I. Linde also has the capability to produce Nitrogen, which meets the testing requirements of the European Pharmacopoeia (EP), thereby assisting the Pharmaceutical Manufacturer to comply with the EP requirements. This may have a beneficial effect on the Pharmaceutical Manufacturer’s ability to market their products in Europe.
J. FDA currently espouses the philosophy that USP/NF cGMP conformance CAN NOT be “tested into” a product. It was either manufactured under cGMP or it was not. Therefore a customer cannot “test into” an industrial grade product USP/NF cGMP conformance.
Linde Position Regarding Bulk Supply of Oxygen, Carbon Dioxide, Helium and Nitrogen to Pharmaceutical Manufacturers
Linde will recommend the supply of USP/NF cGMP grade gases to the maximum extent possible, whenever the gases have the potential of coming into contact with the Pharmaceutical Manufacturer’s product, i.e., as a reagent or excipient.

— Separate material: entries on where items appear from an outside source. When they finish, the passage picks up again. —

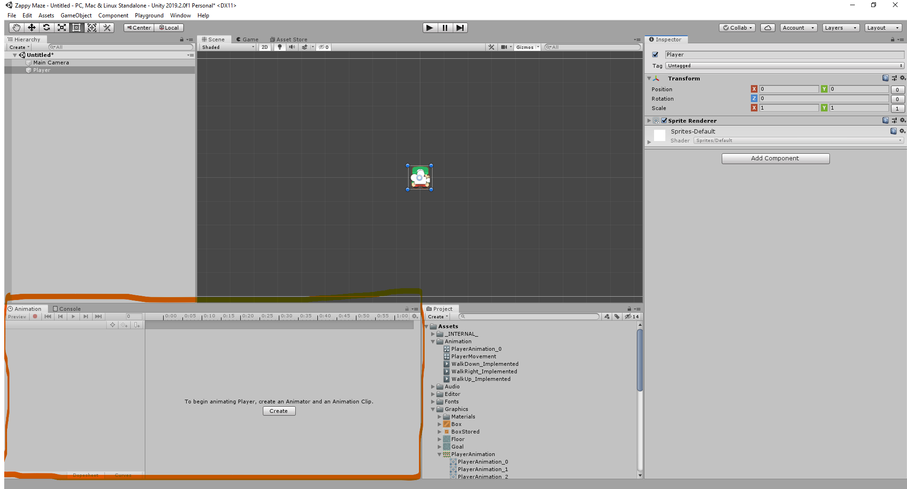Click the Position X input field
907x489 pixels.
pyautogui.click(x=789, y=89)
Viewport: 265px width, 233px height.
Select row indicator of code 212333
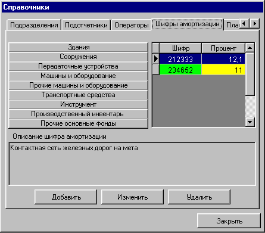tap(156, 59)
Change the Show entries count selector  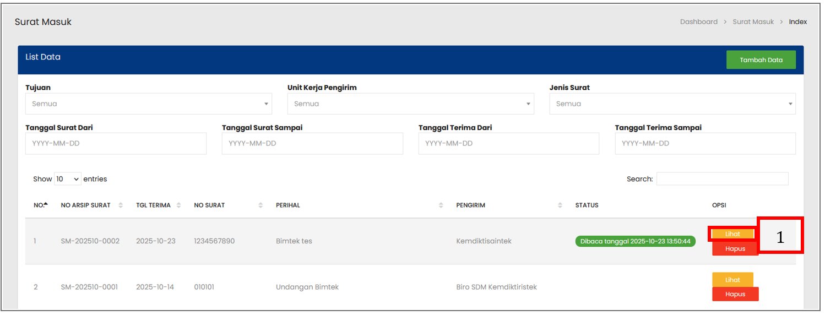click(67, 179)
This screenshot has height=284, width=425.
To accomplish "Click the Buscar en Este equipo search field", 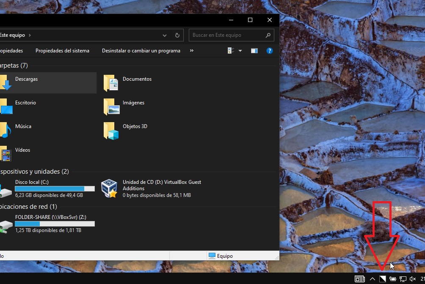I will point(228,36).
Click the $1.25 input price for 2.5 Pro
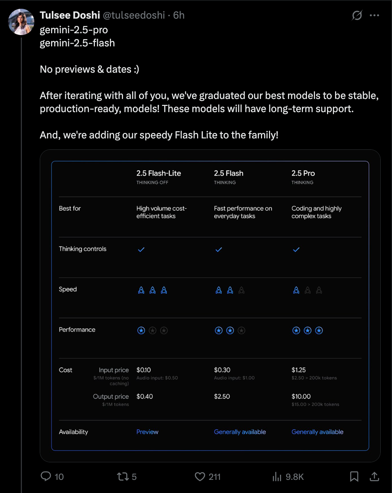Screen dimensions: 392x493 click(299, 370)
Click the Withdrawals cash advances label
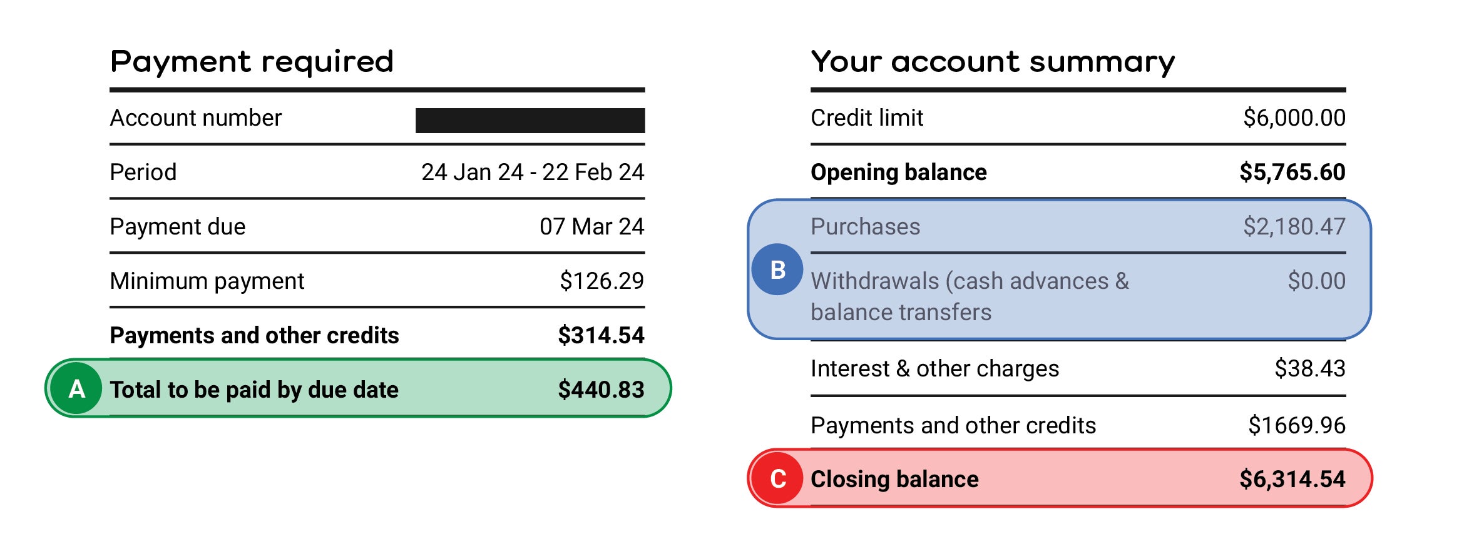The image size is (1484, 539). 970,296
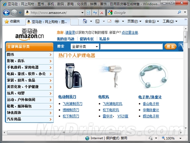Click the Google search magnifier icon
The height and width of the screenshot is (143, 190).
pyautogui.click(x=179, y=12)
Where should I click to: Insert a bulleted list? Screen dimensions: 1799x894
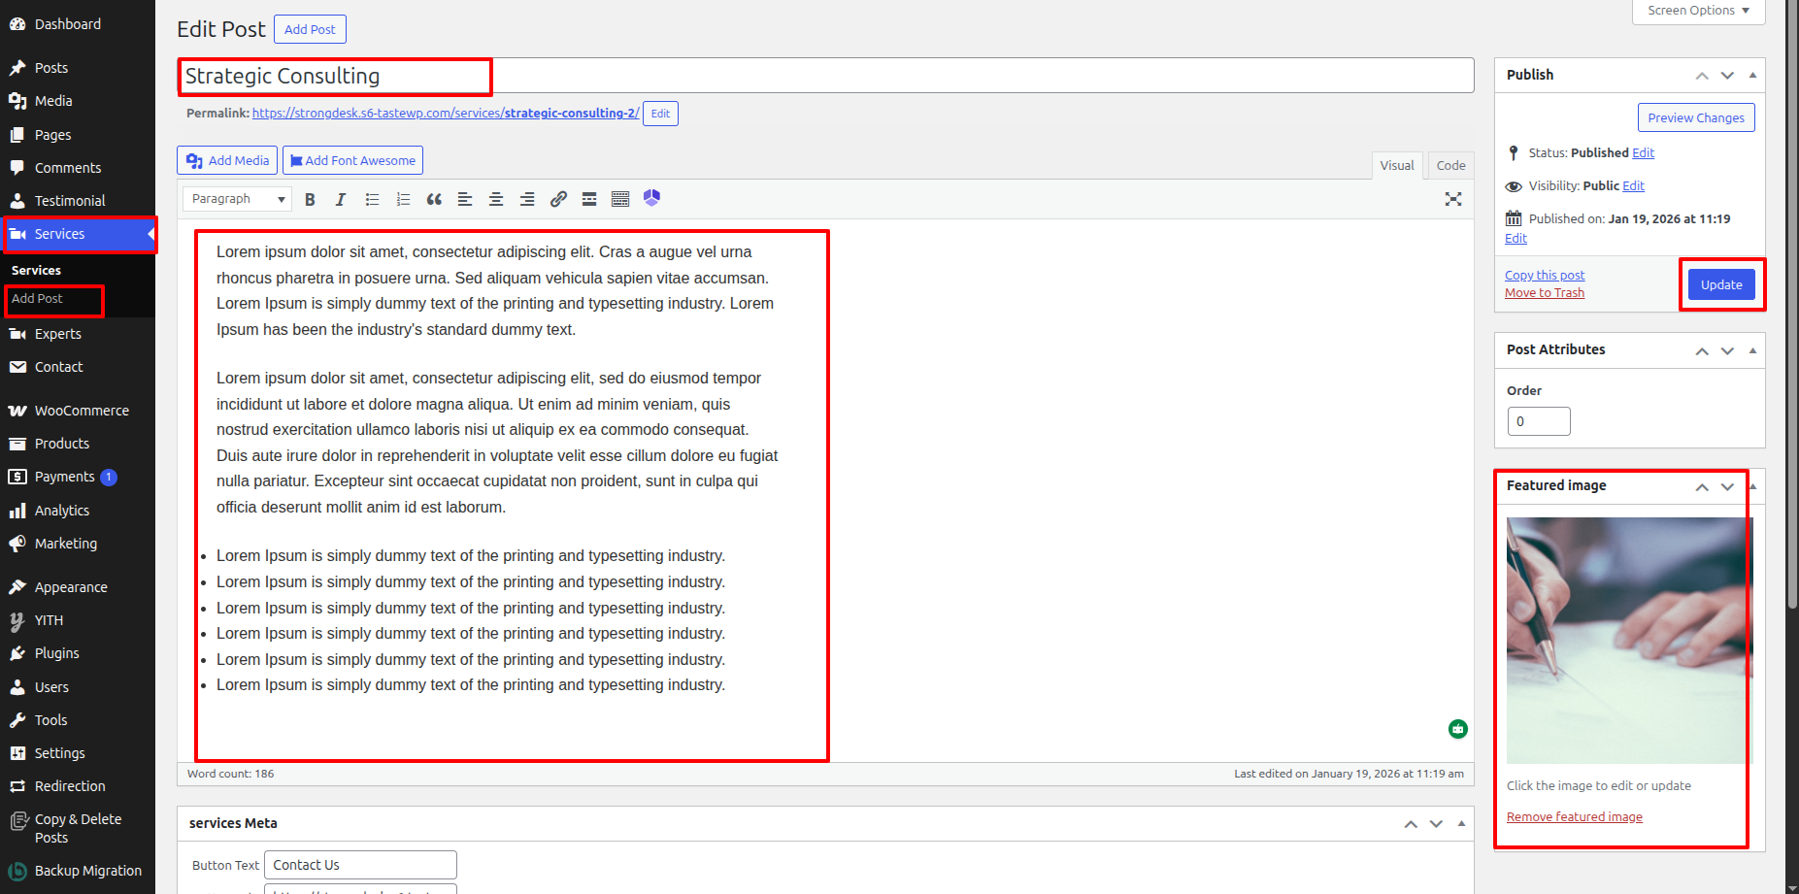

Linde takes the position that whenever a Pharmaceutical Manufacturer is faced with a choice between a USP/NF cGMP grade gas and a non- USP/NF cGMP grade gas, in order to maximize regulatory compliance, and minimize the potential for the introduction of adulterating materials into the Pharmaceutical product and to maintain an unbroken chain of cGMP documentation for the gases, that the USP/NF cGMP grade gas should be used.
Linde believes this course of action will also minimize overall costs for the Pharmaceutical Manufacturer. Linde, at its sole option, may and probably will, opt to not bid or not supply non USP/NF cGMP grade gases to Pharmaceutical Manufacturers for reagent, component or excipient applications.